Treetop (parser)

Treetop is a Ruby library that allows you to create parsers easily by describing them using a Parsing Expression Grammar (PEG). - A quick intro / github

treetop logo

see also

Home (still alive)

Tutorials

They are 3 kind of objects to implements:

  • the Parser itself, by levaring treetop, that where we will have a parse method.
  • the Grammar, which will layout how we will parse and build the tree
  • the Node extension classes, which is optional, but will allows to customize the AST tree to host pertient information regarding what has been parsed.

Output

  • the Tree - if parsing succeed, this will be your result.

The Parser

It would look like

# In file parser.rb
require 'treetop'

# Load our custom syntax node classes so the parser can use them
require_relative 'node_extensions.rb'

class Parser
  
  # Load the Treetop grammar from the 'python3_parser.treetop' file -> produce <grammar name>Parser
  # and then create a new instance of that parser as a class variable so we don't have to re-create
  # it every time we need to parse a string
  Treetop.load( 'python3_parser.treetop')
  @@parser = Python3Parser.new
  tree = @@parser.parse("some compliant code") # return -> tree if parsed or nil 
  
end

The Grammar

It require a least one rule (the root node), to make the above code work: The first rule becomes the root of the grammar, causing its expression to be matched when a parser for the grammar is fed a string.

# python3_parser.treetop
grammar Python3
  rule hello
    'hello chomsky'
  end
end

Contrary to Lex/yacc approach, here the grammar directly integrate the lexer. It works directly on the stream of characters.

Notes

  • only base expression are considered terminals (like “hello”, [Az]*) each one them will lead to a Node being created.
  • fortunately Treetop now support regexp / 2 as terminals, so it can helps to reduce number of nodes created. eg: using "([\t ]*\n)+"r to replace ([\t ]* "\n") in a rule (otherwise you got 3 nodes created with the latter: 1 parent <-> 2 children.
  • how to handle spaces? - because there is no lexer, you need to includes space in your grammar
    • It’s not enough to define the space rule, you have to use it anywhere there might be space
    • Because this occurs often, I usually use a shorter rule name S for mandatory space, and the lowercase version s for optional space. - cliffordheath

The Nodes

The parser run by Treetop follow the grammar rules and build a Tree of Treetop::Runtime::SyntaxNode. The grammar allows to instanciate differente kind of Node if you like to.
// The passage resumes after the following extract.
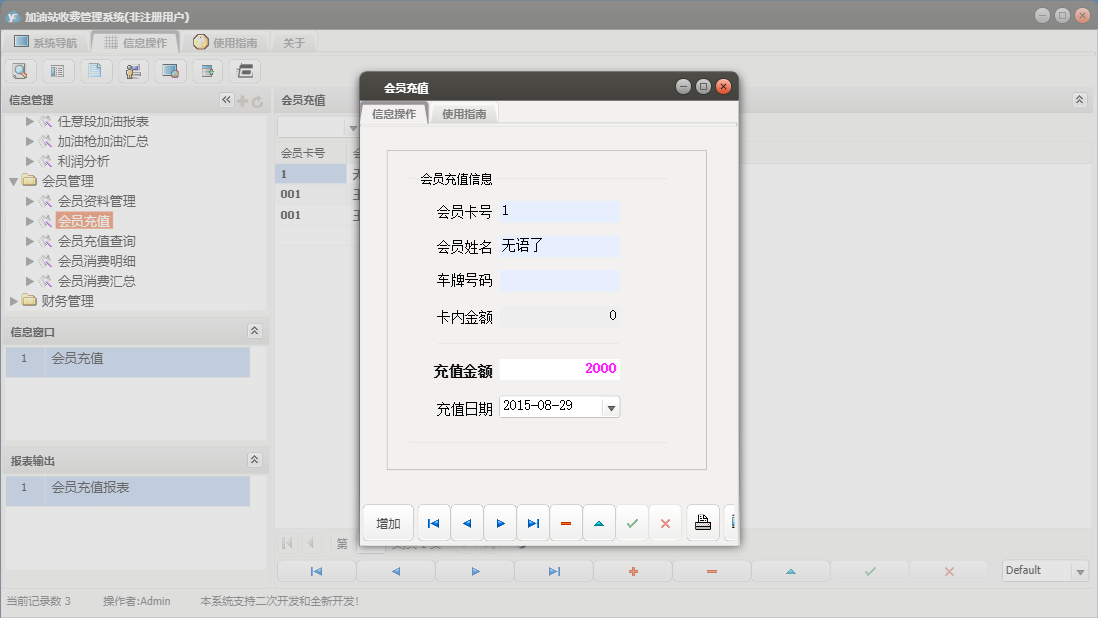Select the magnifier preview tool in the toolbar
The width and height of the screenshot is (1098, 618).
click(x=21, y=71)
To do it, you just need to provide the class in bracket inside the rule, like so:

# python3_parser.treetop
grammar Python3
   rule a
     something <A>
   end
end

Then in node_extensions.rb

# node_extensions.rb

class A < Treetop::Runtime::SyntaxNode
    def initialize( input, interval, elements = nil)
        super( input, interval, elements)
    end
end

Notes

  • the SyntaxNode has some usefull methods like terminal?
  • Ruby being ruby, you can extend Treetop::Runtime::SyntaxNode, and even their instance (using the block mechanism supported by the grammar)
  • see below to advice about using module to provide these Node class.

Inline Method Definition

So rather than instanciating new Nodes, you can overide default method or add custom members directly to the SyntaxNode like so:

# python3_parser.treetop
rule abc
  a b c {
    # overide the to_s method of the instanciated nodes of abc rule
    def to_s   
      a.to_s + b.to_s + c.to_s
    end
  }
end

Labels

Subexpressions can be given an explicit label to have an element accessor method defined for them. The labeled expressions could have been extracted to their own rules, but if they aren’t used elsewhere, labels still enable them to be referenced by a name within the expression’s methods.

# python3_parser.treetop
rule labels
  first_letter:[a-z] rest_letters:(', ' letter:[a-z])* {
    def letters
      [first_letter] + rest_letters.elements.map do |comma_and_letter|
        comma_and_letter.letter
      end
    end
  }
end

You can then override the element accessor produced by label with access to the super keyword.

# python3_parser.treetop
rule labels
  first_letter:[a-z] rest_letters:(', ' letter:[a-z])* {
    def letters
      [first_letter] + rest_letters
    end

    def rest_letters
      super.elements.map { |comma_and_letter| comma_and_letter.letter }
    end
  }
end

see also

The Tree

TBD

Debuging

Enable error messages: Check parser.failure_reason and parser.failure_line if parsing fails. You can even implement something like that (from Treetop: Typical Errors† )

  parser.failure_reason =~ /^(Expected .+) after/m
  puts "ERROR: #{$1.gsub("\n", '$NEWLINE')}:"
  puts input.lines.to_a[ parser.failure_line - 1]
  puts "#{'~' * ( parser.failure_column - 1)}^"     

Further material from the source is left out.